Lou, represented by former U.S. Attorney John McKay, argued to the state Supreme Court that Sawant’s appeal is more interested in contesting the truth of the charges than their seriousness and “sufficiency.”
He wrote that the charges are all true and “based on an extensive record,” but that it’s up to voters, not the court to decide.
“The charges state how Councilmember Sawant endangered Seattle residents and City employees, violated the Seattle City Code and state laws, and her oath of office,” Lou argued in legal briefs. “The voters have the constitutional right to interpret those facts in our state’s recall process.”
Sawant, represented by labor lawyer Dmitri Iglitzin, argued all four of the charges against her fall short for different reasons.
The charge that she opened City Hall to a crowded nighttime protest despite COVID-19 restrictions fails, Iglitzin wrote, because protests were not prohibited and opening City Hall was within Sawant’s discretion.
The court disagreed.
By opening City Hall, Justice Barbara Madsen wrote for the court, Sawant “arguably obstructed city business and placed people at risk.”

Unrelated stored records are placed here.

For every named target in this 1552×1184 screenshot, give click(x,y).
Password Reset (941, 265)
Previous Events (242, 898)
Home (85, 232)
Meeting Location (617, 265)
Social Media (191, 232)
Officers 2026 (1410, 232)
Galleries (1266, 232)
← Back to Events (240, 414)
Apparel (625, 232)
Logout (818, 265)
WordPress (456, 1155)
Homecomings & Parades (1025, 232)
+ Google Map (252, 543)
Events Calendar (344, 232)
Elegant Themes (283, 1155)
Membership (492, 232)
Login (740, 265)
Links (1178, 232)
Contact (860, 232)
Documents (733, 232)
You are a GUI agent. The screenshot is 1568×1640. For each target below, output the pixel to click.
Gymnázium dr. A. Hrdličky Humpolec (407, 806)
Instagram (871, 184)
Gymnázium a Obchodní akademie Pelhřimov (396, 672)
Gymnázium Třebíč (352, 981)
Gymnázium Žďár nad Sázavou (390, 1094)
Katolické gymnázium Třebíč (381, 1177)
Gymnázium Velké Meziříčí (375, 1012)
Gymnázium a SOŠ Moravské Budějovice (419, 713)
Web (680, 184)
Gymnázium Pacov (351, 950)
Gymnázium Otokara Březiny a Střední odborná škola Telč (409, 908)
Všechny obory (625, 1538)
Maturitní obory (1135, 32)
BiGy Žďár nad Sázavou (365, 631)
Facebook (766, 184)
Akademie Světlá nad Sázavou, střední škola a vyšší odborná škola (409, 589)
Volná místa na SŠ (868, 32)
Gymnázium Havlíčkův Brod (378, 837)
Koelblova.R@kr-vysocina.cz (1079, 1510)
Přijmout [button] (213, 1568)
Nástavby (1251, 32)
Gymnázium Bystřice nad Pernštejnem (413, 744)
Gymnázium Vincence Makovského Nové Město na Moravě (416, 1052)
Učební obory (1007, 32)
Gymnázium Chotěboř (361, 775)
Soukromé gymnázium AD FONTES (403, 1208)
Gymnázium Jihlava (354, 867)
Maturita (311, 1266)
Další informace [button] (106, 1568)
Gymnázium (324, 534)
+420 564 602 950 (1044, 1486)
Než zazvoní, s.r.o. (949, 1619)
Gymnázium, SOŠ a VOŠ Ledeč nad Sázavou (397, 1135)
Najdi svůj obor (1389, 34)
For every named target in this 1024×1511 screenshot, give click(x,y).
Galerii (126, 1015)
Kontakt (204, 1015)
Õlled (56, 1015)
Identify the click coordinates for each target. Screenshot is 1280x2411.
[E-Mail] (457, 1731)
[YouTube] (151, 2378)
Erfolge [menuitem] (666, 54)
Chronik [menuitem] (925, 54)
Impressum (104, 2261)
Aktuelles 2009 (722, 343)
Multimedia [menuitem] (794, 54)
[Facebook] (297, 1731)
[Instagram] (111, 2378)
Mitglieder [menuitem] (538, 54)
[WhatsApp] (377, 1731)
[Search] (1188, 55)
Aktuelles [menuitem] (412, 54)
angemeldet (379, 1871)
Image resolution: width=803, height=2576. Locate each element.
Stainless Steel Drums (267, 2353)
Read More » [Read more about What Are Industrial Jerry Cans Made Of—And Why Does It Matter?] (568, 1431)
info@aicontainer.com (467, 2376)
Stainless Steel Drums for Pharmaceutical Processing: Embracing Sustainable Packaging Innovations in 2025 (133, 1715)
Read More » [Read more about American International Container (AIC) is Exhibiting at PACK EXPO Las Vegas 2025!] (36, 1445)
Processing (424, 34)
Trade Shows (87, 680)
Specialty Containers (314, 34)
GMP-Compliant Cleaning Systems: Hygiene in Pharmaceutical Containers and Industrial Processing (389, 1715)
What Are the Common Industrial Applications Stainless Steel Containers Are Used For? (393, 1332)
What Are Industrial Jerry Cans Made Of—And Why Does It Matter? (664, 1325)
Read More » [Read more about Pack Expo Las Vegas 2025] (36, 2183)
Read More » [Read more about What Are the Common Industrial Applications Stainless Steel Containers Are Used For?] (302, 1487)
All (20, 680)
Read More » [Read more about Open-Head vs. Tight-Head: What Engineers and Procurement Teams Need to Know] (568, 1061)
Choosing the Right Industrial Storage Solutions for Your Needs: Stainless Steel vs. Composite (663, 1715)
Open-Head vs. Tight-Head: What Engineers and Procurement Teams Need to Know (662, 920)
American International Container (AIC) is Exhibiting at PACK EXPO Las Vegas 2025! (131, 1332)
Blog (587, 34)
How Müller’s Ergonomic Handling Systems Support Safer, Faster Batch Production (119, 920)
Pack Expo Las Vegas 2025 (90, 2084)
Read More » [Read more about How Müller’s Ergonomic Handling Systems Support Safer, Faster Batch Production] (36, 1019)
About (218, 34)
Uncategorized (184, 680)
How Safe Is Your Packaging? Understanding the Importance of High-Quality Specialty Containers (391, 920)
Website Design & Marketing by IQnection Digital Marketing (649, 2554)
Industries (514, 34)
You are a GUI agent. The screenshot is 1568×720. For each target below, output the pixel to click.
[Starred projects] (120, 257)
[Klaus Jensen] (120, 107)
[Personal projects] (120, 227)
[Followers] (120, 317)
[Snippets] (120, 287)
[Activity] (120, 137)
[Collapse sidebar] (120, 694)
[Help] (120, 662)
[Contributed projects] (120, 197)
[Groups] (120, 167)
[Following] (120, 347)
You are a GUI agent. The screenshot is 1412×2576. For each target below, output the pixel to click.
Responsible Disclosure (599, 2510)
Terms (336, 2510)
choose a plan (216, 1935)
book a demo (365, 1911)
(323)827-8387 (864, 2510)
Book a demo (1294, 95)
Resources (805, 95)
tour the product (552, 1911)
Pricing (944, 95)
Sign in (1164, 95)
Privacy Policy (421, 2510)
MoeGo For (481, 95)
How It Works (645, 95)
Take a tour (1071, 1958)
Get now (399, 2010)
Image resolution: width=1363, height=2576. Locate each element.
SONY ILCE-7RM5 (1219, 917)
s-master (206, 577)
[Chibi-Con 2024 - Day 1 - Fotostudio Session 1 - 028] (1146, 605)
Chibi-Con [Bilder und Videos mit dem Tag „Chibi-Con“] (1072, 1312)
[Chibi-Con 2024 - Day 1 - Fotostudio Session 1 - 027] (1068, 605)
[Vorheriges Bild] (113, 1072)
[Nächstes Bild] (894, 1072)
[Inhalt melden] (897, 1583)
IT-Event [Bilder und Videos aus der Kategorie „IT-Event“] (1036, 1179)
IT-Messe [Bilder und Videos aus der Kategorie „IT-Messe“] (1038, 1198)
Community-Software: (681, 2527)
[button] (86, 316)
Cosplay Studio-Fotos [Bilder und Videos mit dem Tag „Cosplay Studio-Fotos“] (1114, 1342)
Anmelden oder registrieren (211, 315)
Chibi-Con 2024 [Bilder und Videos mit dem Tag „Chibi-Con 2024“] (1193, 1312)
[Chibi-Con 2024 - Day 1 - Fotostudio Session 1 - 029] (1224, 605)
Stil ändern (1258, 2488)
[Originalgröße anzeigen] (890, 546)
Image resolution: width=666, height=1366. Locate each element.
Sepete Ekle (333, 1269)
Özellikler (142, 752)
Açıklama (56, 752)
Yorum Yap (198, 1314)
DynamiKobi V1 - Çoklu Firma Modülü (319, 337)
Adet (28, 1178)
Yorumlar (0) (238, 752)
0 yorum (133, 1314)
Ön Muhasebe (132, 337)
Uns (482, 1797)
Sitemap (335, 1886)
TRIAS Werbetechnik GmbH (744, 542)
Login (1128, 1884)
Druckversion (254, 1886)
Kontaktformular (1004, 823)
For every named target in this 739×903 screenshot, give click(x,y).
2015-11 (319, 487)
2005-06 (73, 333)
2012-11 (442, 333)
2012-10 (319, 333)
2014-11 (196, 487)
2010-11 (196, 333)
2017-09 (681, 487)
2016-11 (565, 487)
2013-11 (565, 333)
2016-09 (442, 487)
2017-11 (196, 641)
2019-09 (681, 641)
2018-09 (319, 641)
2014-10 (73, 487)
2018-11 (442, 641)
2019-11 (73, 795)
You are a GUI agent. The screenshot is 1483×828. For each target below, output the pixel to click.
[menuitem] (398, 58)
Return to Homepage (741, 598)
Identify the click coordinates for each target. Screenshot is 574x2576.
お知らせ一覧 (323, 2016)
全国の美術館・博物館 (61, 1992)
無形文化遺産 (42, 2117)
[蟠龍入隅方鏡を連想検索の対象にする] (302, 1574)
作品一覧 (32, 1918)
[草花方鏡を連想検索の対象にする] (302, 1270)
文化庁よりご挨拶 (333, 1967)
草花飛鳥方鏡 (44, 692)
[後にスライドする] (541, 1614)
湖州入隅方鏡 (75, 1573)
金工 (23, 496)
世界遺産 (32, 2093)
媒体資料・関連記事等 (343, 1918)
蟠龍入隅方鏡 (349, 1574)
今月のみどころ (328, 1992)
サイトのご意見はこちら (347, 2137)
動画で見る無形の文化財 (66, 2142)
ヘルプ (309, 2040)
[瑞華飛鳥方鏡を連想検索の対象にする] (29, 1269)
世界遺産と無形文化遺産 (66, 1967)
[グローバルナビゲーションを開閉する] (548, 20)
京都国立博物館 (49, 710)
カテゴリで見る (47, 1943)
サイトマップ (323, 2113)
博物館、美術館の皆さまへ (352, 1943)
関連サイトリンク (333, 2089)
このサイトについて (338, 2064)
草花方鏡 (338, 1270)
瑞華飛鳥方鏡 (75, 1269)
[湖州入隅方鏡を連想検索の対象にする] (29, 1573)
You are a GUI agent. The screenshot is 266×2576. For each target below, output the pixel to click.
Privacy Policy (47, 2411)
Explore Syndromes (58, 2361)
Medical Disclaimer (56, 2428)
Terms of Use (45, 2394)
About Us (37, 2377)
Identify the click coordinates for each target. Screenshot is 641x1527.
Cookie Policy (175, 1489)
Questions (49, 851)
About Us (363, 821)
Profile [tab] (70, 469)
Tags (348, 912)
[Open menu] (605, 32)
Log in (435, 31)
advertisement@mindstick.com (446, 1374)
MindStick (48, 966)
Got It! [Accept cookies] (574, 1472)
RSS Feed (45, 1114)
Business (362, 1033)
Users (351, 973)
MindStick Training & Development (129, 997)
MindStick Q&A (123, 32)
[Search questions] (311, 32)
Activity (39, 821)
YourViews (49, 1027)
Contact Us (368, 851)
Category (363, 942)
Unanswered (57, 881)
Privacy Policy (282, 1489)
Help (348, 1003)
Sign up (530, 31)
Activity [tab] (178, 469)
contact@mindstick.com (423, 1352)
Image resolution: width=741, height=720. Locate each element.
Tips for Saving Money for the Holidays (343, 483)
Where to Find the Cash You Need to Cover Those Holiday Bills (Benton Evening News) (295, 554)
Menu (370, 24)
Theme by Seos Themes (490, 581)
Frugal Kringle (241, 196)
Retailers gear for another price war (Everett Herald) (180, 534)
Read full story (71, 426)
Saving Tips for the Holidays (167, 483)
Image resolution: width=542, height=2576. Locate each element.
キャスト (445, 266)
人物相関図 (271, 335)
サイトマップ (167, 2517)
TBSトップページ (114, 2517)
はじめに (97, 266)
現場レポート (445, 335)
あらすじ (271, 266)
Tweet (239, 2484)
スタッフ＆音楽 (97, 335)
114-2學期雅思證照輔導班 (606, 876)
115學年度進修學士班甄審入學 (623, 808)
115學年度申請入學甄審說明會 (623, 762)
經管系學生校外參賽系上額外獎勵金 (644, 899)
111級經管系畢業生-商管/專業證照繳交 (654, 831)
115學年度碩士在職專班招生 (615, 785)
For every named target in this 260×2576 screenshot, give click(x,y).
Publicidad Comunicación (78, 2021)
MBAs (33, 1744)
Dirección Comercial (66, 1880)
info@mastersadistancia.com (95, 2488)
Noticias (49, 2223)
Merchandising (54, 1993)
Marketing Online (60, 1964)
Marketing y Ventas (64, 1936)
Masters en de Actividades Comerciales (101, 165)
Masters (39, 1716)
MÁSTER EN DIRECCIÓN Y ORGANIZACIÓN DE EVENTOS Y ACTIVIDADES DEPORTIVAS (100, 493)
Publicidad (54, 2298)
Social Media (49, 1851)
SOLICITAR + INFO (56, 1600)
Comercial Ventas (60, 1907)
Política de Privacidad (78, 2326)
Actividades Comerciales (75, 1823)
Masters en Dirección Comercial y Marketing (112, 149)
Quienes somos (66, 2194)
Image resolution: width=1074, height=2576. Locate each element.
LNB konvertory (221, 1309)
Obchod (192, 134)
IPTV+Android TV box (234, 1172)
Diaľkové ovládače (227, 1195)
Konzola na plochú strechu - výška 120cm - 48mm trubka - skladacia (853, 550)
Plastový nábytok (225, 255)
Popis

“Councilmember Sawant knew the council had closed city hall to the public in response to the governor’s Stay Home – Stay Healthy order as she voted to permit the council itself to meet remotely,” Madsen wrote.
The recall petitioners, Iglitzin wrote, did not provide evidence that Sawant led the rally to Durkan’s house, only that she spoke at it.
But, the court ruled, “it is no coincidence that the protesters found themselves in front of Mayor Durkan’s house.”
The court found that Sawant’s actions in the protest did not amount to “criminal harassment” but that they could potentially violate Seattle City Code provisions about disclosing confidential information.
Sawant argued that at the time she used city resources to promote “Tax Amazon” it was simply a policy proposal, not yet a ballot proposition, and so there were no public disclosure requirements.
The court again disagreed.
“As a politician, she is free to sponsor events using her office and to provide food to constituents,” Madsen wrote. “But, by providing picket signs and phone banking for the initiative, her conduct crossed into the territory of promoting a ballot proposition because these are explicit actions taken in support of the ballot proposition.”
Sawant’s move to delegate decision-making on hiring and firing in her office to her Socialist Alternative party is “inherently discretionary,” Iglitzin wrote in legal briefs, and Lou has not presented evidence showing Sawant “intended to violate the law.” He compared it to politicians who sign pledges to support a party platform or not to raise taxes and said it was “simply not what [the law] was designed to protect against.”
On this charge, the court rejected the recall attempt, finding that Sawant “has the right to structure her internal decision-making process as she wishes.”